Since June they have promoted infielder Jordan Westburg and hard-throwing lefty DL Hall, who looks like a bullpen utility weapon, fixed standout rookie Grayson Rodriguez with a one-month tuneup in the minors and traded for pitchers Jack Flaherty and Shintaro Fujinami for needed depth. Next up in reinforcements is the return of starter John Means from Tommy John surgery. And after that, the possible if not probable debut of 19-year-old infielder Jackson Holliday, who was just promoted to Triple A, his fourth level this year. He looks too talented for Baltimore to keep out of a postseason run.
Holliday will give Baltimore a third franchise impact player at 25 and under. Rutschman has the highest WAR of any second-year catcher in baseball history. Henderson has hit more homers (23) already than any 22-and-under rookie shortstop except Cal Ripken (28), Corey Seager (26) and Troy Tulowitzki (24). He is Seager with a better glove and more speed.
In short, by every measurement over five months the Orioles are a legit World Series contender now and for a few years to come. The tendency is to cast Baltimore as some Cinderella team that has popped up during down years for the Yankees and Red Sox. Not so.

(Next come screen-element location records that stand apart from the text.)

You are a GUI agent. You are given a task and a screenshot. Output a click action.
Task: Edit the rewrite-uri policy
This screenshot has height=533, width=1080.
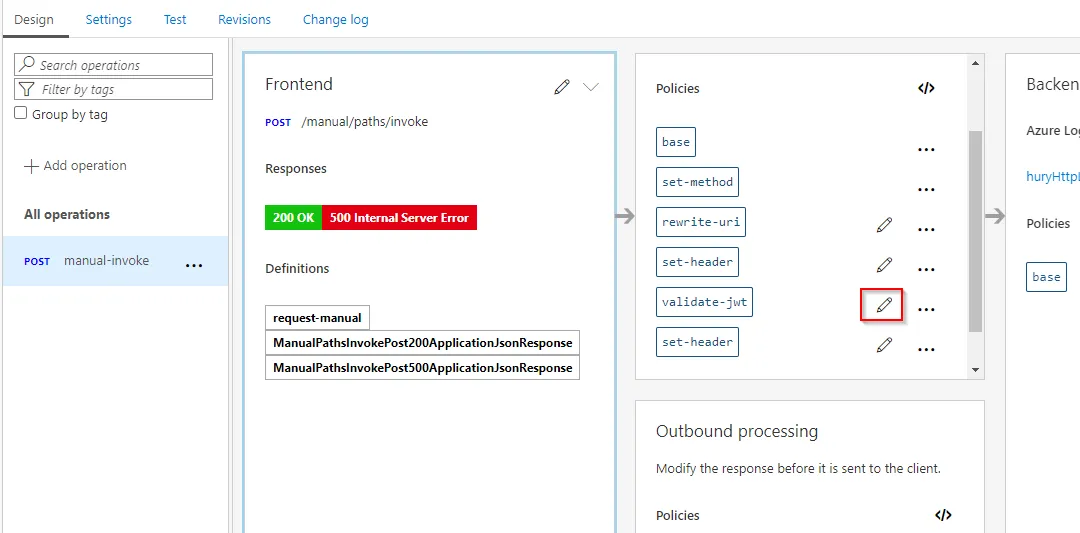(x=884, y=226)
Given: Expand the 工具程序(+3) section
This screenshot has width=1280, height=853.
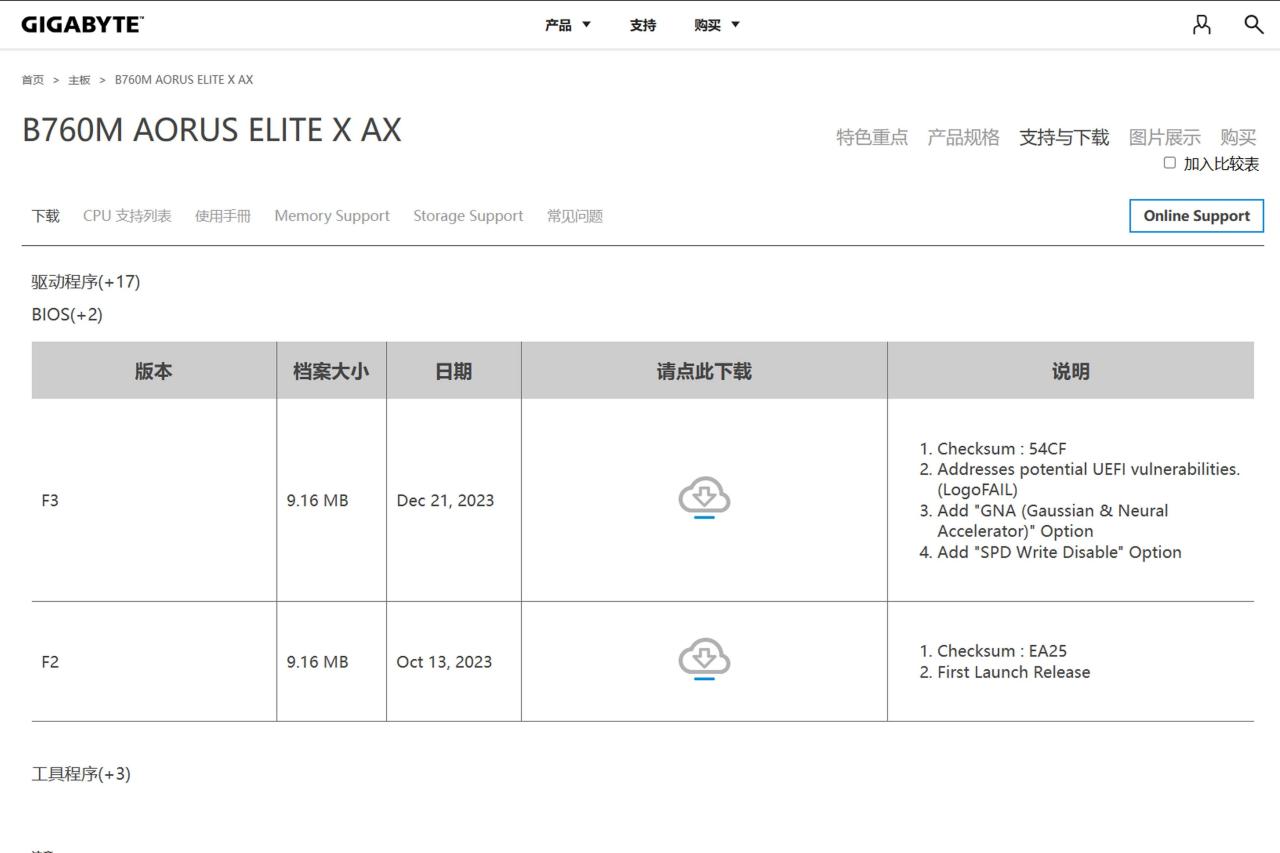Looking at the screenshot, I should click(x=81, y=774).
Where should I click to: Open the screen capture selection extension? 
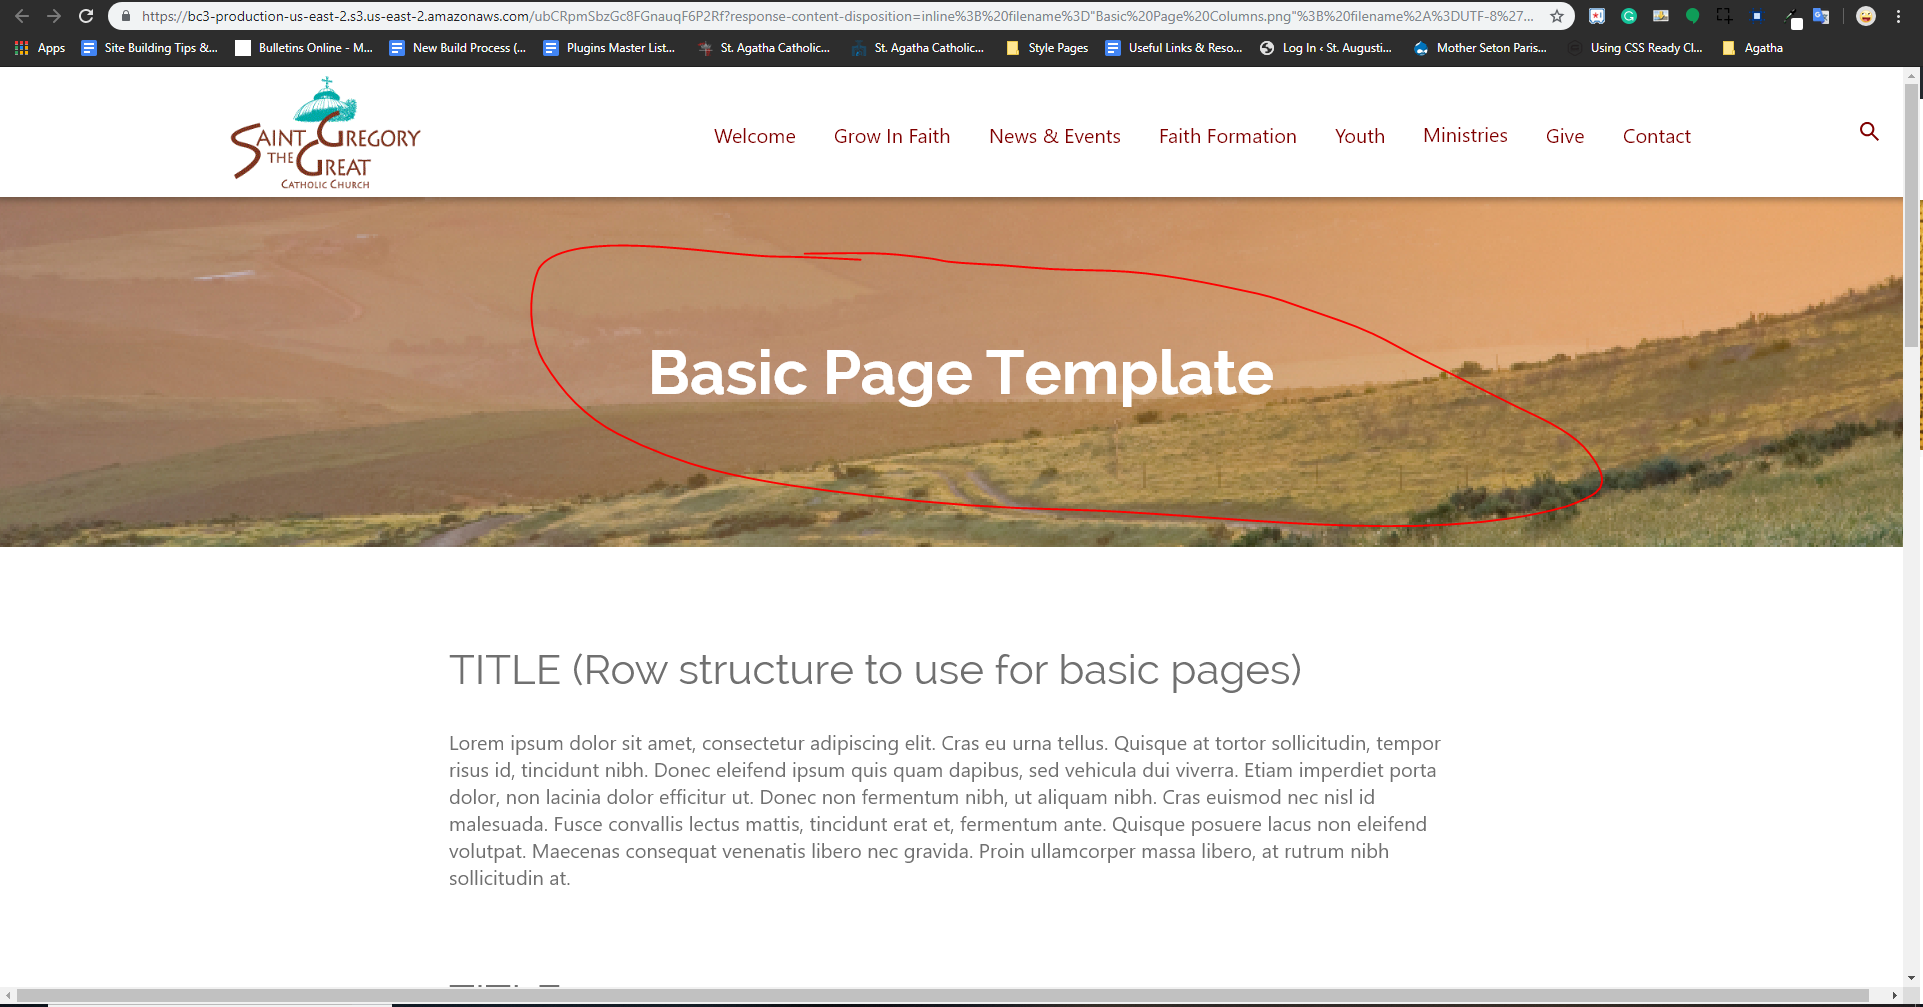click(1725, 16)
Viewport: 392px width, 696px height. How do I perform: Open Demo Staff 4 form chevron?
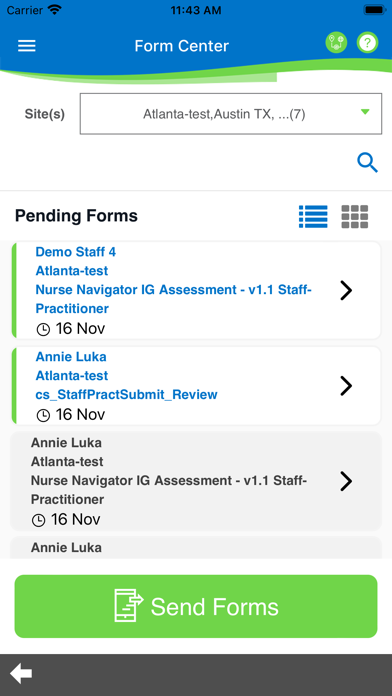click(x=346, y=290)
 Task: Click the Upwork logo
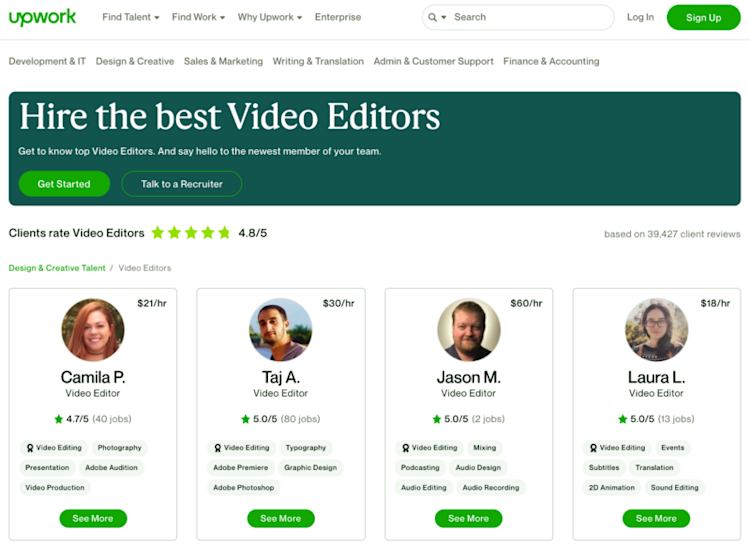(42, 18)
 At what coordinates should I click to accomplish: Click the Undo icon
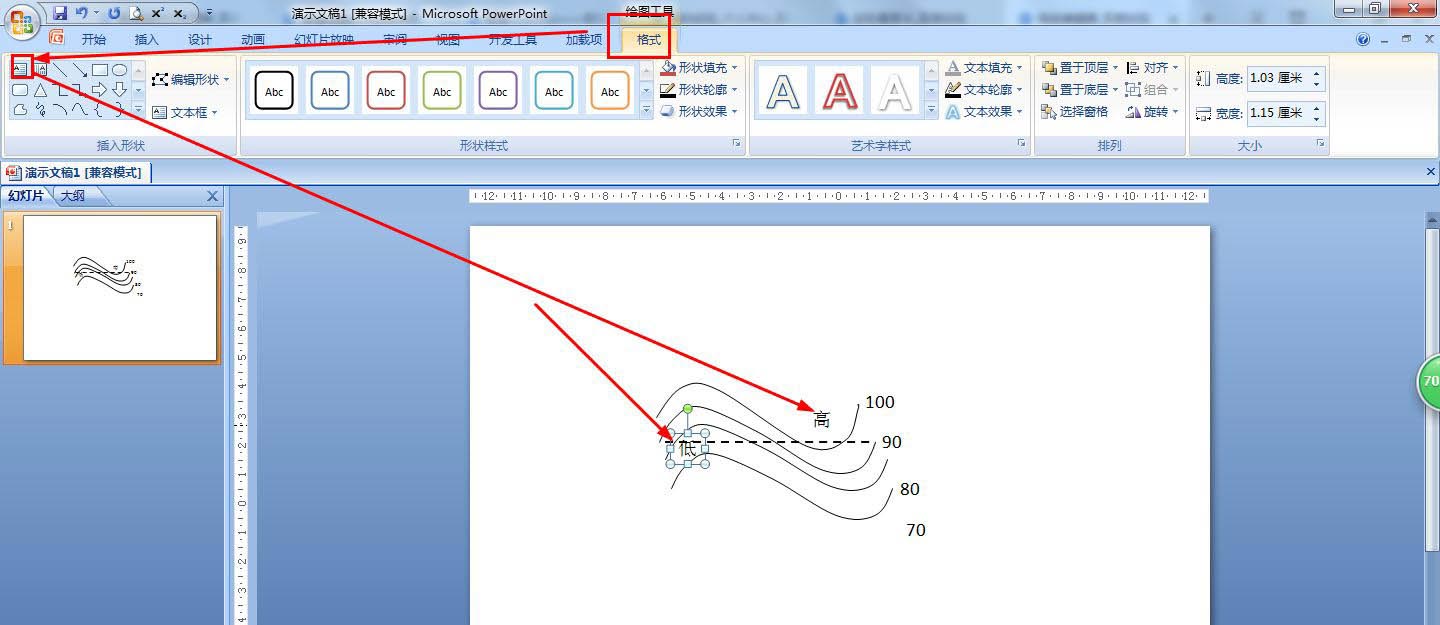[82, 12]
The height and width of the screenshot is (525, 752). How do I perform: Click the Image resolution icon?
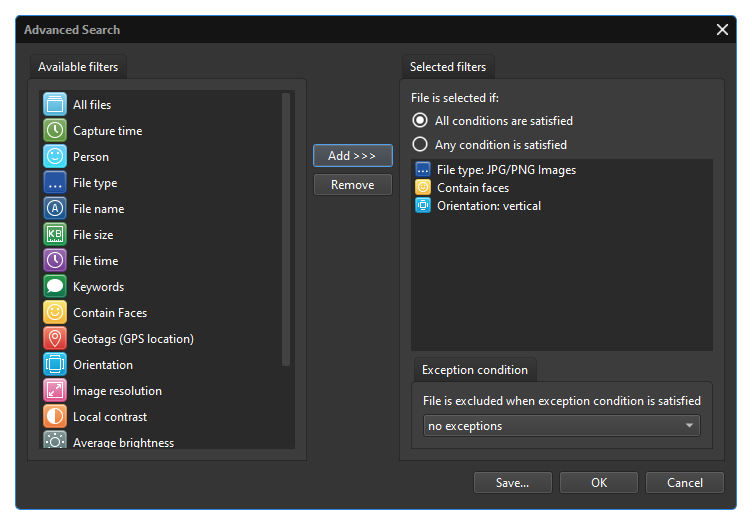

The Braves and Dodgers, the biggest slugging teams in the sport, are the chalk if only because we have grown accustomed to home runs as the only path to a championship. And power is expensive. But we have entered a new era in which youth, speed and athleticism are rewarded. The three teams with the biggest payrolls, the Mets, Yankees and Padres, will be going home when the postseason starts. Two of the three teams with the smallest payrolls, the Orioles (28th) and Rays (27th), will be playing on.
We all know the postseason is a season unto itself. Baltimore’s young starting pitcher, facing workload challenges, could wither in an unprecedented seventh month of work. The bullpen could miss Felix Bautista. The point is no matter what happens in October, the Orioles are the right team at the right time. They and their style of baseball are here to stay.